Section 6409(a) requires a physician who treats an injured employee to file a "Doctor's First Report of Injury" (DFR) with the claims administrator for every work illness or injury, even first aid cases where there is no lost time from work. Although the Labor Code contains "first aid" exceptions for the "Employers' Report" (form 5020) and the "Employee Claim Form" (DWC-1), there is no such exception for the DFR. The insurance carrier (or the employer if the employer is self-insured) must forward these DFRs to the Department of Industrial Relations, Division of Labor Statistics and Research (the address is listed at the top of the form). There is no "first aid" exception to this statute.

NOTE: The Insurance Commissioner recently approved amendments to the California Workers’ Compensation Uniform Statistical Reporting Plan—1995 (USRP) effective January 1, 2017, to clarify the reporting requirements for small medical only or “first aid” claims.
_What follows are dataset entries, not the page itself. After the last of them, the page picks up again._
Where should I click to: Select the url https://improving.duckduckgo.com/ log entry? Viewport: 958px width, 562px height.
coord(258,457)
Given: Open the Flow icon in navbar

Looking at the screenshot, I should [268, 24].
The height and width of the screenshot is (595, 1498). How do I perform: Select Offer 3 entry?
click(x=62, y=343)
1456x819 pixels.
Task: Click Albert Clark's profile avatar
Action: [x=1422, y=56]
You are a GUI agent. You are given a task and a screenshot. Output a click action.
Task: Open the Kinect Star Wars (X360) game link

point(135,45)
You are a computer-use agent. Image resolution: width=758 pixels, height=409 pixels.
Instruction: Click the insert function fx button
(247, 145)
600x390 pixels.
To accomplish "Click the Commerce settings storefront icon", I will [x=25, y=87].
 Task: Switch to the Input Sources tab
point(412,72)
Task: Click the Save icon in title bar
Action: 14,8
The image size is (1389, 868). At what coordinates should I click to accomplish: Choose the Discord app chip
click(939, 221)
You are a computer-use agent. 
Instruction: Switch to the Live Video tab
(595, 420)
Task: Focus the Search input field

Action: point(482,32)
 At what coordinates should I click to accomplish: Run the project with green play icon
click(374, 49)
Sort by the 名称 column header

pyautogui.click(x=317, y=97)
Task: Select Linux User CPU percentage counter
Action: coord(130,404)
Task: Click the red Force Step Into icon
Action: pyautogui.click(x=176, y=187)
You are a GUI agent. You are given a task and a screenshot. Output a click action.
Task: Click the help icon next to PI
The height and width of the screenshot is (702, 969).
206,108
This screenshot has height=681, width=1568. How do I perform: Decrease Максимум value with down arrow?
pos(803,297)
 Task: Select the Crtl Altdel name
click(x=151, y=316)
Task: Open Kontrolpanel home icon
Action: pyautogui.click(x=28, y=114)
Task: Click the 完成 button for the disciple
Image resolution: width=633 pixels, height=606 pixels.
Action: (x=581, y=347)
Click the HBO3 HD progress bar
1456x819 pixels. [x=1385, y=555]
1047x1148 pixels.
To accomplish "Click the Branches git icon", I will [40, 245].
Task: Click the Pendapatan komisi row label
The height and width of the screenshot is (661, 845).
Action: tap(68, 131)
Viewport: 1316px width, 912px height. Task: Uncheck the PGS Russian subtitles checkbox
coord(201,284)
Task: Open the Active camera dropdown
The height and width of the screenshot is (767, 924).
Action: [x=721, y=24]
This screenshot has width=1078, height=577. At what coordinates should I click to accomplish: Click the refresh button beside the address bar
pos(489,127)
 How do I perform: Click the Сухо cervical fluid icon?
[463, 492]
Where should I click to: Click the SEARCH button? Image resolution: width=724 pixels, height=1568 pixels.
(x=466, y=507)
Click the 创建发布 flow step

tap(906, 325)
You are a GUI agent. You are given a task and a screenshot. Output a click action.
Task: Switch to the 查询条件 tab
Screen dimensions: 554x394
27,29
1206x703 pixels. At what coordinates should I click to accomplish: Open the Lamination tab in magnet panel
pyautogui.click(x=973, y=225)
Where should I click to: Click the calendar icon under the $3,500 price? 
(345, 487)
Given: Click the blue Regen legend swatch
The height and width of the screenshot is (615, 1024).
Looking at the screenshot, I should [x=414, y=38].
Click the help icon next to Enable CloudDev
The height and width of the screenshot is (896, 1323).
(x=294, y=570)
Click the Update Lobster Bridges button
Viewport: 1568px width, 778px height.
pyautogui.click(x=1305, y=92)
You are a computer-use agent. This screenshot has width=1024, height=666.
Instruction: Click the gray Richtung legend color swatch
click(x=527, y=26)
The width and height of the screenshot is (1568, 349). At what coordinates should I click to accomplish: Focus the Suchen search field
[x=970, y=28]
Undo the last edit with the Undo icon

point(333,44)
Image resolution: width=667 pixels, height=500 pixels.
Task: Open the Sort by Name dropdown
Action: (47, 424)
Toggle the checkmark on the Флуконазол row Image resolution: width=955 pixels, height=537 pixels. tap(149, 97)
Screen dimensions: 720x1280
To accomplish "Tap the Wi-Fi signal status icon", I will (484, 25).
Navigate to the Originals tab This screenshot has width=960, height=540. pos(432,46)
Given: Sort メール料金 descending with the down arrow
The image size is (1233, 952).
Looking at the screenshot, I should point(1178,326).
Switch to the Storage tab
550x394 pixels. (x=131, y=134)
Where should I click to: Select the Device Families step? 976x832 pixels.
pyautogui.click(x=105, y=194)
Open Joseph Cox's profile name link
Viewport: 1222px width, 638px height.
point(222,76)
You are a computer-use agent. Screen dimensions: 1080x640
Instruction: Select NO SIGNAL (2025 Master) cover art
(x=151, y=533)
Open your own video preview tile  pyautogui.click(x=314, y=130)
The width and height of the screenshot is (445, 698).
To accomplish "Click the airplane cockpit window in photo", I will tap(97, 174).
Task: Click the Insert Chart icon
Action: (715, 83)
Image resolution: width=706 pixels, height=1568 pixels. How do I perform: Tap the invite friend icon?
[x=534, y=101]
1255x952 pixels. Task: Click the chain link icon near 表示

Employers are required to report costs incurred for any and all medical related care, including the cost of “first aid” treatment, even when employers do not ask their workers’ compensation carrier (“insurer”) to cover or reimburse the medical related costs incurred.  These costs must be reported to their insurer.

California Labor Code Section 5401 defines “first aid” as “any one-time treatment, and any follow-up visit for the purpose of observation of minor scratches, cuts, burns, splinters, or other minor industrial injury, which do not ordinarily require medical care. This one-time treatment, and follow-up visit, is considered first aid even though provided by a physician or registered professional personnel.”  Employers are referred to the WCIRB Bulletin (Nov. 10, 2016).

Workers’ compensation carriers are required to report these medical costs to the WCIRB of California.